RecipesPalestineQidreh (Palestinian Spiced Lamb and Rice)

Qidreh (Palestinian Spiced Lamb and Rice)

Qidreh, meaning 'pot,' is a traditional Palestinian dish originating from Hebron. It features tender, slow-cooked lamb (or chicken) simmered with fragrant basmati rice, chickpeas, and a warm blend of spices like cardamom, turmeric, and allspice. Traditionally cooked in a clay pot and often in a wood-fired oven, this hearty dish is a symbol of hospitality and is served during feasts and special occasions.

Prep Time30 minutes
Cook Time2 hours 30 minutes
Total Time3 hours
Servings6
DifficultyMedium
Qidreh (Palestinian Spiced Lamb and Rice) - Palestine traditional dish

🧂 Ingredients

  • 3 lbs Bone-in lamb shanks or shoulder chops
  • 2 cups Basmati rice
  • 1 can (15 oz) Chickpeas(drained and rinsed)
  • 1 large Yellow onion(halved for broth, chopped for rice)
  • 8 cloves Garlic cloves(smashed for broth, minced for rice)
  • 4 tablespoons Olive oil
  • 1 tablespoon Butter
  • 6 cups Water
  • 6 pods Cardamom pods(lightly cracked)
  • 3 Bay leaves
  • 1 Cinnamon stick
  • 1 teaspoon Ground allspice
  • 1 teaspoon Ground cumin
  • 1.5 teaspoons Turmeric
  • 2 teaspoons Baharat (7-spice blend)
  • 2 teaspoons Salt(divided)
  • 1 teaspoon Black pepper(divided)
  • 0.25 cup Toasted slivered almonds(for garnish (optional))
  • 2 tablespoons Fresh parsley(chopped, for garnish (optional))

👨‍🍳 Instructions

  1. 1

    Season the lamb shanks generously with salt and pepper. In a large Dutch oven or heavy-bottomed pot, heat 1 tablespoon of olive oil over medium-high heat. Sear the lamb on all sides until golden brown, about 2-3 minutes per side. Remove lamb and set aside.

  2. 2

    To the same pot, add the halved onion and smashed garlic cloves. Add 5-6 cups of water, cardamom pods, bay leaves, cinnamon stick, 1 teaspoon of salt, and a pinch of black pepper. Bring to a boil, then reduce heat to a simmer. Skim off any foam that rises to the surface. Add the seared lamb back to the pot.

  3. 3

    Cover the pot and simmer for 1.5 to 2 hours, or until the lamb is very tender. Skim off excess fat from the broth. Strain the broth into a separate bowl, discarding the solids. You should have about 4-5 cups of broth.

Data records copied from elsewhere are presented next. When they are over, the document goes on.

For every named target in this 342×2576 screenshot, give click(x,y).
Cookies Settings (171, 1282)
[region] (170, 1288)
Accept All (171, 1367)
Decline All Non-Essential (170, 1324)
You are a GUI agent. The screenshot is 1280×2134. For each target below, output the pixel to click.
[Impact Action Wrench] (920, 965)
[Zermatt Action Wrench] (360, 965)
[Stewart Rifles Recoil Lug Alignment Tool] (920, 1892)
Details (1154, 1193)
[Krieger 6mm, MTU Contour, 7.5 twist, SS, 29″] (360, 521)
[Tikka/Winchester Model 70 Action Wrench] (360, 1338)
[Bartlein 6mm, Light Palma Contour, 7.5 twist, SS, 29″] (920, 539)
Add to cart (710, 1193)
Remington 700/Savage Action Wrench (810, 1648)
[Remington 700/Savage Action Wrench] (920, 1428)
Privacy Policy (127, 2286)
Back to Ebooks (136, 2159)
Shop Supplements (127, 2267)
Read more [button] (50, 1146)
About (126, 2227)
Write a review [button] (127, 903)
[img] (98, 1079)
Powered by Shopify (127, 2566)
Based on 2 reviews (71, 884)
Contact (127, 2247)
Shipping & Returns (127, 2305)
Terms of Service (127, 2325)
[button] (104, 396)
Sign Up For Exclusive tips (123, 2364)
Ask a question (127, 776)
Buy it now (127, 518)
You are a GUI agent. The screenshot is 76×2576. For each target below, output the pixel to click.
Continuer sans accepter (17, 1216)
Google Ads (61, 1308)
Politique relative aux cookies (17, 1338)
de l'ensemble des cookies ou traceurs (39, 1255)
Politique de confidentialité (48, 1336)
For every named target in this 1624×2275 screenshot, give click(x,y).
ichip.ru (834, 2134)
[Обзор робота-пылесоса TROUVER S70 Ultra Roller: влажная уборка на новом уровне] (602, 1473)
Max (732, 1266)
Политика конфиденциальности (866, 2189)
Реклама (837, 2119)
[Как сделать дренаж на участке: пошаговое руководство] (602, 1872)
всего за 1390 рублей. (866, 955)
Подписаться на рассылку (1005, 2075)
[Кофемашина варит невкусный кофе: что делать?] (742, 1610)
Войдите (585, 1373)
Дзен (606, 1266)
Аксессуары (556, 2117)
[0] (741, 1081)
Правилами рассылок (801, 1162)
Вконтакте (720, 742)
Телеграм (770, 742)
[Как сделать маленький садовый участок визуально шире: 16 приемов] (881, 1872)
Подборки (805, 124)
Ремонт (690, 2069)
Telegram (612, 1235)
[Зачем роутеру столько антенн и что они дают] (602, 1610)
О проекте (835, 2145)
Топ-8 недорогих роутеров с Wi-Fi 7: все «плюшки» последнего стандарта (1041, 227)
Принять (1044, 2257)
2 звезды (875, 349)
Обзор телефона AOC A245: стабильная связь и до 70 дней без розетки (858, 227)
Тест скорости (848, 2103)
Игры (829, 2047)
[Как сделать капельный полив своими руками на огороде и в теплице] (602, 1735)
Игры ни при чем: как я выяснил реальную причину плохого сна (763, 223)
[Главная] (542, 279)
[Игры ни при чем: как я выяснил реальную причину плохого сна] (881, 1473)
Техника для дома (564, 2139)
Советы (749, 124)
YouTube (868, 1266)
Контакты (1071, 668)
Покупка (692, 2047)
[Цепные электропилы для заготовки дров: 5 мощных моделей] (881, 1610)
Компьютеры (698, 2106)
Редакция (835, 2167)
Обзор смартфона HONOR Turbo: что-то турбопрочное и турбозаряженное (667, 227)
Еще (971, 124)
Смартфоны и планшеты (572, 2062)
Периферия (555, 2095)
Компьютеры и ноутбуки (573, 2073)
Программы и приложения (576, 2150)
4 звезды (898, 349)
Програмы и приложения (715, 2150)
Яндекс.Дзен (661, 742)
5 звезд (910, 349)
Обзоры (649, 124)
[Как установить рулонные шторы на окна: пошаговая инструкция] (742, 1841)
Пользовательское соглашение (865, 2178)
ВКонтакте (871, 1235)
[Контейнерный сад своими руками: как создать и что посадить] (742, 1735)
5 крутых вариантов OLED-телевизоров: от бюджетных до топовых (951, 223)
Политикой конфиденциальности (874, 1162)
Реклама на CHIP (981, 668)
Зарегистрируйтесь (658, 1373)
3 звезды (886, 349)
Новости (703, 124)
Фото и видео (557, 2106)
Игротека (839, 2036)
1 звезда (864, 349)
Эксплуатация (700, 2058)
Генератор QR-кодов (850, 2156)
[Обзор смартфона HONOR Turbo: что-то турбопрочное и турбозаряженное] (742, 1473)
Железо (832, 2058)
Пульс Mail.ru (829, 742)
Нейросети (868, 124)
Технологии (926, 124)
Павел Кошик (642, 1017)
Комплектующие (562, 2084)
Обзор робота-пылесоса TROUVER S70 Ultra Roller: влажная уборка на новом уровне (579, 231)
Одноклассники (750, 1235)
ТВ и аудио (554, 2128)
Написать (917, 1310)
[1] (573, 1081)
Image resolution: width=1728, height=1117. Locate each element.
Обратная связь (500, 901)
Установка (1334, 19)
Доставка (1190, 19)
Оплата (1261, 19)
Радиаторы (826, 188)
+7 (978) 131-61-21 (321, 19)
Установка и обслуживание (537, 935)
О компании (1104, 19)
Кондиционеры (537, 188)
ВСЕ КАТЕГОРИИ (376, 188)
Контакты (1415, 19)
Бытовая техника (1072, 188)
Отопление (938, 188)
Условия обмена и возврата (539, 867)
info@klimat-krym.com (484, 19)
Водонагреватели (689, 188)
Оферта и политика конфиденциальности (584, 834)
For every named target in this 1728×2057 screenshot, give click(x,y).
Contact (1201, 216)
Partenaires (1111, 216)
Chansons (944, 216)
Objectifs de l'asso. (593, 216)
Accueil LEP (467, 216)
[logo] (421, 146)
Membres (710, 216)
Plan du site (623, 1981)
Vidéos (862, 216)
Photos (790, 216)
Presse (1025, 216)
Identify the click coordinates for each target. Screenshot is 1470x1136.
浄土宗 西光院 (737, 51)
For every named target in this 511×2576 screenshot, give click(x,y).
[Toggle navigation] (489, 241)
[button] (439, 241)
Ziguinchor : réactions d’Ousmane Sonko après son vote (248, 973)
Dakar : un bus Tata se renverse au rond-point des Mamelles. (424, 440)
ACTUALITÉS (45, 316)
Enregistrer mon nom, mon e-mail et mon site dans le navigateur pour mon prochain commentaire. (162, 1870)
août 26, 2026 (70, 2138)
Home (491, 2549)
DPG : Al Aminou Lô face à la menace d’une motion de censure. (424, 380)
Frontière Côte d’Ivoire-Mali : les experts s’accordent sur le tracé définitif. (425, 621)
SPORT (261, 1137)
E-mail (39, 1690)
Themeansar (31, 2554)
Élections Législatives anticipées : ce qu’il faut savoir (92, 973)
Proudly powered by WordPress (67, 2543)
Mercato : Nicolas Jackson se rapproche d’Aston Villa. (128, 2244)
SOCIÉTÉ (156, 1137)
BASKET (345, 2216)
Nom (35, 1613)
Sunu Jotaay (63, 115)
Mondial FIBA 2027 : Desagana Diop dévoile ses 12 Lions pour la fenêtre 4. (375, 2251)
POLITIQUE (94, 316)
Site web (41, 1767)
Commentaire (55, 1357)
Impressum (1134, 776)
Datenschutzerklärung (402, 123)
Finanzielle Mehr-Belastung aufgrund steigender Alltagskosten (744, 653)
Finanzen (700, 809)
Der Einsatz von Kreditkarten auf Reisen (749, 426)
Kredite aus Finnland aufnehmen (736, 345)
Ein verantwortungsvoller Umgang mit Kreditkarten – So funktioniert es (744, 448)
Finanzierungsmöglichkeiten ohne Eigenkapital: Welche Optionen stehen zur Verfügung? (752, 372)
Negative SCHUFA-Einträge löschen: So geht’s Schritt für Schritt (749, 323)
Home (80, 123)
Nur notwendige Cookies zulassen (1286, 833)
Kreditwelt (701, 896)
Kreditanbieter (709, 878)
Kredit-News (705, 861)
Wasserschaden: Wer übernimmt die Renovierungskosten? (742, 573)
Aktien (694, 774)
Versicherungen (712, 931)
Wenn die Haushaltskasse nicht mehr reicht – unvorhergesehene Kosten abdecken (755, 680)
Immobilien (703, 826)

    💡 Tip: If using a pressure cooker, cook on high pressure for about 30-40 minutes.
  4. 4

    Rinse the basmati rice under cold water until the water runs clear. Soak the rice for 30 minutes, then drain well.

  5. 5

    In a separate pot, melt the butter with 1 tablespoon of olive oil over medium heat. Add the chopped onion and minced garlic and sauté until softened and fragrant, about 5-7 minutes.

  6. 6

    Stir in the drained chickpeas, drained rice, ground allspice, cumin, turmeric, Baharat, remaining 1 teaspoon salt, and remaining black pepper. Stir for 1-2 minutes until the rice is coated with spices.

  7. 7

    Add 3-4 cups of the reserved lamb broth to the rice mixture. Bring to a boil, then reduce heat to low, cover tightly, and simmer for 20-25 minutes, or until the rice is tender and the liquid is absorbed.

  8. 8

    To serve, gently place the cooked lamb pieces on top of the spiced rice in the pot. Alternatively, transfer the rice to a serving platter and arrange the lamb on top. Garnish with toasted almonds and fresh parsley, if desired.

    💡 Tip: Qidreh is traditionally served with plain yogurt or a fresh Arabic salad.

💡 Pro Tips

  • Using bone-in lamb adds more flavor to the broth.
  • Ensure the rice is well-rinsed to remove excess starch.
  • Adjust the amount of broth if needed; the rice should be just covered.
  • The dish can also be prepared in a clay pot for a more authentic experience.

🔄 Variations

  • Substitute lamb with bone-in chicken thighs or legs.
  • Add whole garlic heads to the broth for a milder garlic flavor in the rice.
  • For a vegetarian version, omit the lamb and use vegetable broth.